(Task item)
Please restate the entire listing verbatim.
** Opening Task input block **
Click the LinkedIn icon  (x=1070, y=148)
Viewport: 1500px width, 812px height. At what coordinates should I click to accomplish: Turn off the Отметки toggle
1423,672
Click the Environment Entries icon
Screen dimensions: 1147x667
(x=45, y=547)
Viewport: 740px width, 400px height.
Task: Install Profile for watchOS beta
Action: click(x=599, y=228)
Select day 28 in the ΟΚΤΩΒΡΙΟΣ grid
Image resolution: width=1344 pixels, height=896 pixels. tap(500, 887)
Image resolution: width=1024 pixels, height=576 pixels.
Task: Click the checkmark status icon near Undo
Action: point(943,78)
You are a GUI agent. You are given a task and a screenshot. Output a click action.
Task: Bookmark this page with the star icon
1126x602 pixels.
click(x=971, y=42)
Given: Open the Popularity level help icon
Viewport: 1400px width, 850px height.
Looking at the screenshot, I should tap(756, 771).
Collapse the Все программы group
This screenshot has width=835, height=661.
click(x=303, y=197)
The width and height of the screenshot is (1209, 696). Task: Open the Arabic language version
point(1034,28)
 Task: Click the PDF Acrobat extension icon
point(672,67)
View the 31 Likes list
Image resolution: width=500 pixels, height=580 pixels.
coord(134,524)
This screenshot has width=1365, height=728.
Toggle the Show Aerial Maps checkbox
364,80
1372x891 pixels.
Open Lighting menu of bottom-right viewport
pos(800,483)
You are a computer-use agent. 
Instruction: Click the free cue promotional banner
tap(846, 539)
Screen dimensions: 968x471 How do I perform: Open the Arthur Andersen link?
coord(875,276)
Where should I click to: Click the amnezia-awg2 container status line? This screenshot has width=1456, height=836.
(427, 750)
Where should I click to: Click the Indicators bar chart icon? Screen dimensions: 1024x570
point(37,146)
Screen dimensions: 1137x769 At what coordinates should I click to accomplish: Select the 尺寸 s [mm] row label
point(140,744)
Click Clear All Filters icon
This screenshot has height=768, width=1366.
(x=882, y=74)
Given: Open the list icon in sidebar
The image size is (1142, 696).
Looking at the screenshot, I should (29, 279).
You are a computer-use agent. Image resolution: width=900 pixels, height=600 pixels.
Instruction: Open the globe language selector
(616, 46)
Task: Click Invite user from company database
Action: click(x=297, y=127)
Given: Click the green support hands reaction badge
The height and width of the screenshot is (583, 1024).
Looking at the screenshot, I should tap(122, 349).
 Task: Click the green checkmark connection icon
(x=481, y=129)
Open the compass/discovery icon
** Closing Task input block **
(Answer below)
Click the LinkedIn icon  (x=1070, y=148)
Viewport: 1500px width, 812px height. At what coordinates should I click to accomplish: Turn off the Отметки toggle
1423,672
Click the Environment Entries icon
Screen dimensions: 1147x667
(x=45, y=547)
Viewport: 740px width, 400px height.
Task: Install Profile for watchOS beta
Action: click(x=599, y=228)
Select day 28 in the ΟΚΤΩΒΡΙΟΣ grid
Image resolution: width=1344 pixels, height=896 pixels. tap(500, 887)
Image resolution: width=1024 pixels, height=576 pixels.
Task: Click the checkmark status icon near Undo
Action: point(943,78)
You are a GUI agent. You are given a task and a screenshot. Output a click action.
Task: Bookmark this page with the star icon
1126x602 pixels.
click(x=971, y=42)
Given: Open the Popularity level help icon
Viewport: 1400px width, 850px height.
Looking at the screenshot, I should tap(756, 771).
Collapse the Все программы group
This screenshot has width=835, height=661.
click(x=303, y=197)
The width and height of the screenshot is (1209, 696). Task: Open the Arabic language version
point(1034,28)
 Task: Click the PDF Acrobat extension icon
point(672,67)
View the 31 Likes list
Image resolution: width=500 pixels, height=580 pixels.
coord(134,524)
This screenshot has width=1365, height=728.
Toggle the Show Aerial Maps checkbox
364,80
1372x891 pixels.
Open Lighting menu of bottom-right viewport
pos(800,483)
You are a computer-use agent. 
Instruction: Click the free cue promotional banner
tap(846, 539)
Screen dimensions: 968x471 How do I perform: Open the Arthur Andersen link?
coord(875,276)
Where should I click to: Click the amnezia-awg2 container status line? This screenshot has width=1456, height=836.
(427, 750)
Where should I click to: Click the Indicators bar chart icon? Screen dimensions: 1024x570
point(37,146)
Screen dimensions: 1137x769 At what coordinates should I click to accomplish: Select the 尺寸 s [mm] row label
point(140,744)
Click Clear All Filters icon
This screenshot has height=768, width=1366.
(x=882, y=74)
Given: Open the list icon in sidebar
The image size is (1142, 696).
Looking at the screenshot, I should (29, 279).
You are a computer-use agent. Image resolution: width=900 pixels, height=600 pixels.
Instruction: Open the globe language selector
(616, 46)
Task: Click Invite user from company database
Action: click(x=297, y=127)
Given: Click the green support hands reaction badge
The height and width of the screenshot is (583, 1024).
Looking at the screenshot, I should tap(122, 349).
 Task: Click the green checkmark connection icon
(x=481, y=129)
Open the compass/discovery icon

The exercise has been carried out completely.